On the Spectator Australia website (April 26), columnist Stephen Daisley, who is not Jewish, opined, “while Israel is a necessity, that is not all it is. Zionism is not only sovereignty for the sake of security but sovereignty for the sake of sovereignty. It is an assertion and realisation of Jewish national rights in the Jewish national homeland. When someone [migrates there] today, it is more likely because they feel or seek a connection to Israel than it is because they are fleeing persecution… Israeli independence, as it reaches 75 years, is still a miraculous application of a mundane idea: Jewish self-determination.”
In the Daily Telegraph (April 28), AIJAC’s Colin Rubenstein said Israel’s “economic, cultural, defence and technological achievements… are so remarkable as to be almost miraculous. The Economist ranked Israel as the fourth most successful economy among OECD countries in 2022. Simultaneously, the UN’s Sustainable Development Solutions Network has rated Israel as the fourth happiest country in the world in its 2023 survey. Another number adds to the picture of a society that is both unique and uniquely successful – Israel’s fertility rate. Israeli women have an average of 2.9 children each, by far the highest number in the OECD.”
More equivocal was UK Sunday Times special correspondent Josh Glancy’s op-ed on the Australian website (April 30), which said, “Israel… [i]s one of the most astonishing achievements of the modern age,” but went on to insist “there is an enormous catch” in Israel’s story – the predicament of the Palestinians.
On May 2, the Australian editorial called Israel “a miracle of the modern era” and described the protests against judicial reforms as “a manifestation of a healthy democracy, in contrast with the miserable fate of Sudan and Arab nations… where protests regularly are suppressed…by totalitarian regimes.”
In the Hobart Mercury (May 1), anti-Israel columnist Greg Barns tried to analogise the experience of Indigenous Australians to Palestinian Arabs, writing that “Europeans… stole… land from the original owners, we might also pause to recognise… the dispossession of another people from their home… Palestinians… were also driven off their land.”

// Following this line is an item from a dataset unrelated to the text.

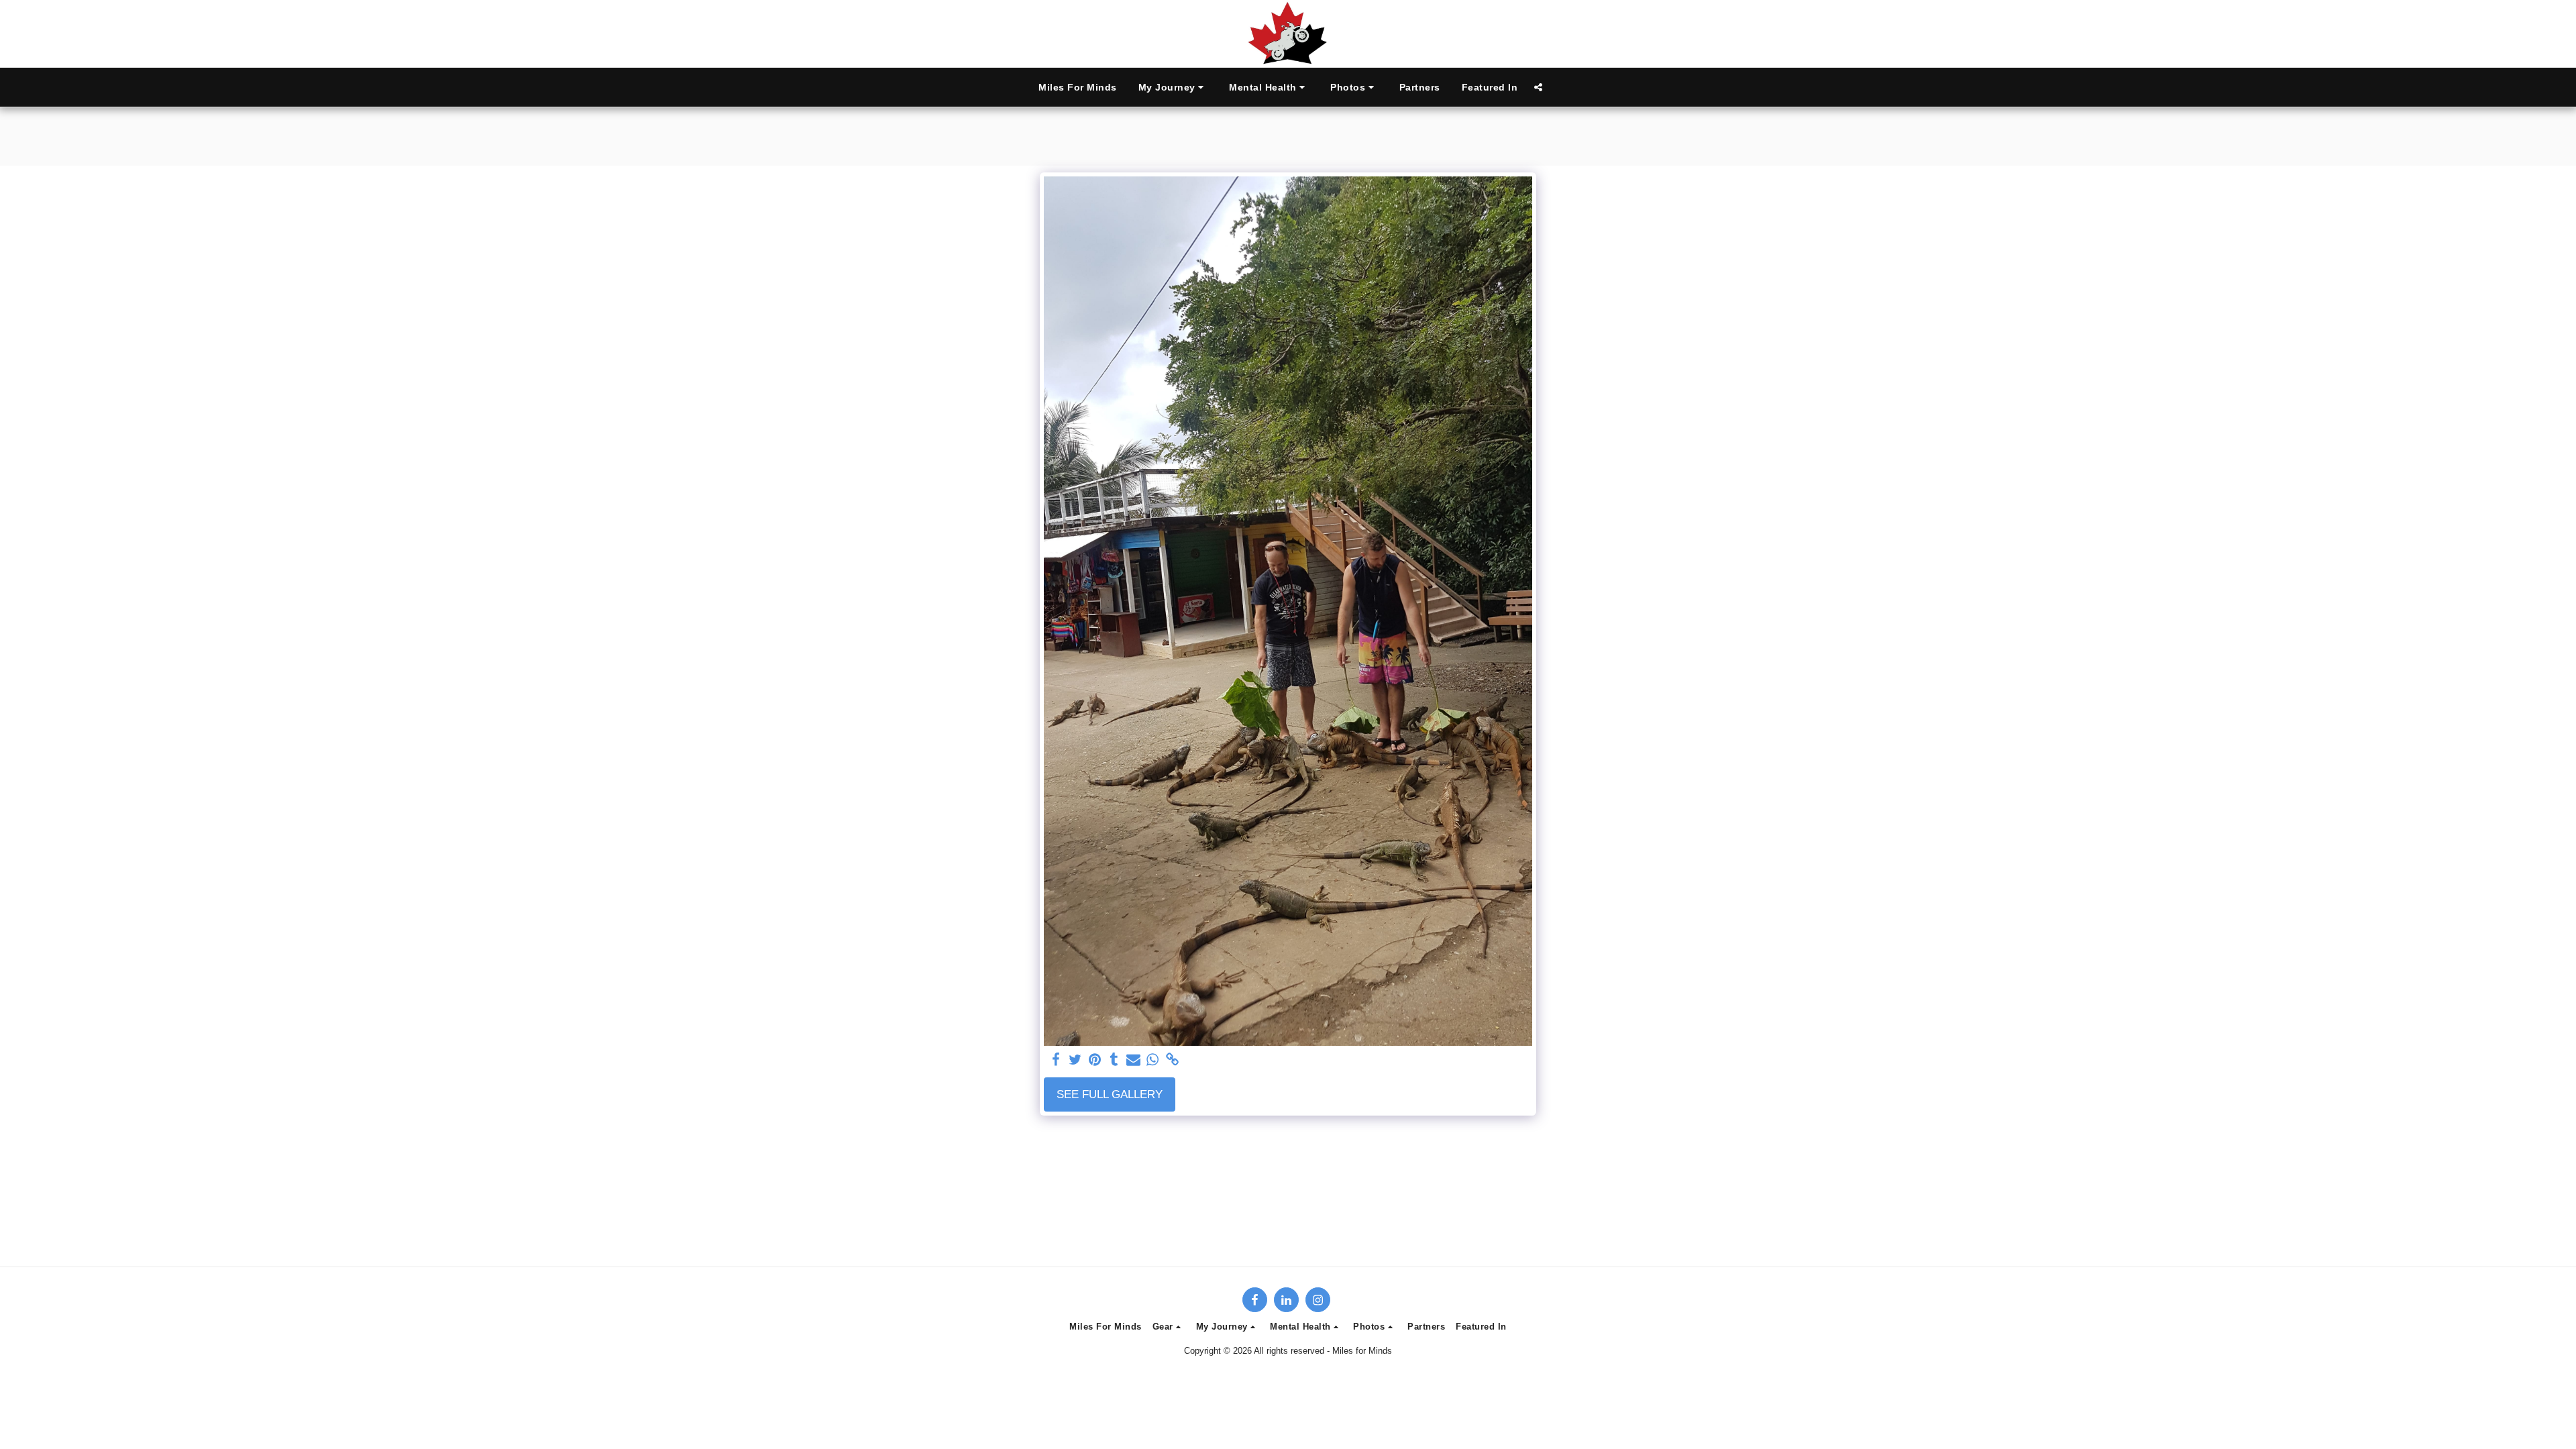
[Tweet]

But as AIJAC’s Allon Lee argued in an op-ed published by the paper (May 8), “Jews are not European colonisers who rocked up one day and displaced the native population. As one of the Middle East’s oldest indigenous peoples, Jews have an unbroken link to their ancestral land stretching back 4000 years… more than half of Israel’s current population descends from Jews who moved there from Muslim and Arab countries, not Europe.”
On ABC Radio National “Between the Lines” (May 13), American Israeli author Daniel Gordis refuted claims Israeli democracy is a myth, explaining that “20% of its population are Israeli Arabs. Any minority in any democracy, there are always issues of equity and equality to work out. But they have the same legal protections that I have as an Israeli Jew… Israel is a very successful democracy. It hasn’t missed… a beat in the 75 years since it was founded. Every election has been fair.”
As for Israel’s occupation of the West Bank, Gordis said, “the majority of Israelis do not want to occupy the Palestinians. The problem is that the Palestinian people remains opposed to Israel’s existence.”
In the Canberra Times (May 15), pro-Palestinian lobbyist Ammar Abu Shamleh wrote “[today] Palestinians around the world will mark the 75th anniversary of what we call the Nakba, Arabic for ‘catastrophe’, where over 750,000 Palestinians were ethnically cleansed from their homes, and 530 villages destroyed. My grandfather’s village was one of them.”
But as AIJAC’s Jamie Hyams noted in a letter run by the paper on May 18 in response, “The only reason any Arabs in Israel left their land was because of the war of aggression launched against Israel as soon as it declared independence within the boundaries allocated it by the UN. It was attacked by its Arab neighbours and much of the Arab community living within its borders… Shamleh complains about the checkpoints, but they are only there… to prevent Palestinian terrorists entering… Israel to bomb and shoot civilians… He wants a liberated Palestine. That could have happened in 2000, 2001 or 2008, when the Palestinians were offered a state… each time, their leaders refused without even further negotiation.”